O ministro considera que essa reestruturação é necessária, pois, em sua avaliação, “existe uma grande interligação entre os fundos e as finanças”, o que pode ter repercussões no cenário econômico.
“Isso acaba afetando até mesmo a contabilidade pública. A conta remunerada, os investimentos compromissados, tudo isso influencia a contabilidade pública”, explicou, destacando que essa supervisão pelo Banco Central já é adotada em outros países desenvolvidos.
“Na minha opinião, seria muito positivo neste momento ampliarmos a autoridade do Banco Central sobre os fundos, para concentrar tudo em um só lugar. Dessa forma, haveria uma supervisão e regulação centralizadas, algo semelhante ao modelo adotado pelos bancos centrais das nações desenvolvidas”, acrescentou.
As recentes operações conduzidas pela Polícia Federal têm revelado que alguns fundos de investimento possivelmente estão sendo usados em atividades fraudulentas no país. Um exemplo disso é o caso envolvendo o Banco Master e os fundos da Reag Investimentos.

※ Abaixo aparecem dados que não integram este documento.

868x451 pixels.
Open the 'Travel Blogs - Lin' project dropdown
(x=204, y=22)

Na semana passada, o Banco Central decretou a liquidação da Reag Investimentos, atualmente CBSF Distribuidora de Títulos e Valores Mobiliários S.A. A instituição é suspeita de administrar de forma fraudulenta fundos vinculados ao Banco Master. O esquema funcionava por meio de uma rotatividade financeira de depósitos e retiradas por diversos desses fundos, com o propósito de ocultar o verdadeiro beneficiário do dinheiro. Segundo as investigações, as irregularidades podem ultrapassar os R$ 11 bilhões.

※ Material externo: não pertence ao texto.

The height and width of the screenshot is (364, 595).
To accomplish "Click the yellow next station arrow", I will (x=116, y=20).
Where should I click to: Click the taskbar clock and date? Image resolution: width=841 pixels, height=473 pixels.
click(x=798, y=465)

Reconhecimento ao Banco Central
No decorrer da entrevista de hoje, o secretário elogiou o atual presidente do Banco Central, Gabriel Galípolo, afirmando não se arrepender de ter indicado o seu nome para ocupar o cargo. Haddad destacou que Galípolo tem agido “com grande eficácia” diante do caso do Banco Master e de outros problemas herdados de administrações anteriores.

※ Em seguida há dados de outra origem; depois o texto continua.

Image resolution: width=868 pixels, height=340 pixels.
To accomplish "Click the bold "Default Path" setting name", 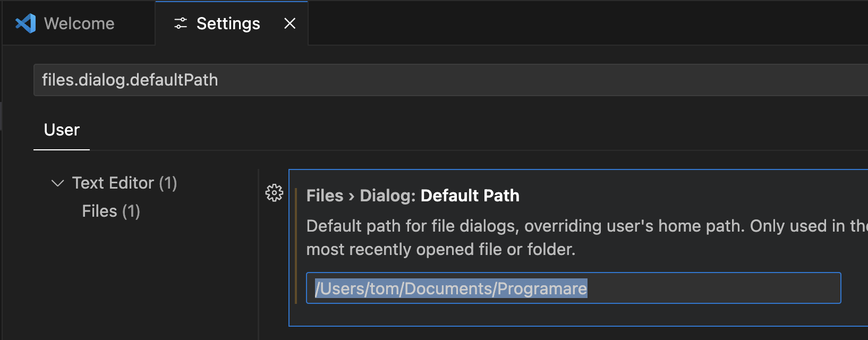I will pos(470,196).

“Ele [Galípolo] recebeu um legado problemático que é o Banco Master, completamente constituído na gestão anterior. O problema do Banco Master não surgiu na gestão atual; Galípolo está lidando com um grande desafio. E está lidando com ele de forma responsável”, disse o secretário. “Ele herdou um grande desafio, mas, na minha opinião, está resolvendo isso com muito profissionalismo”, acrescentou.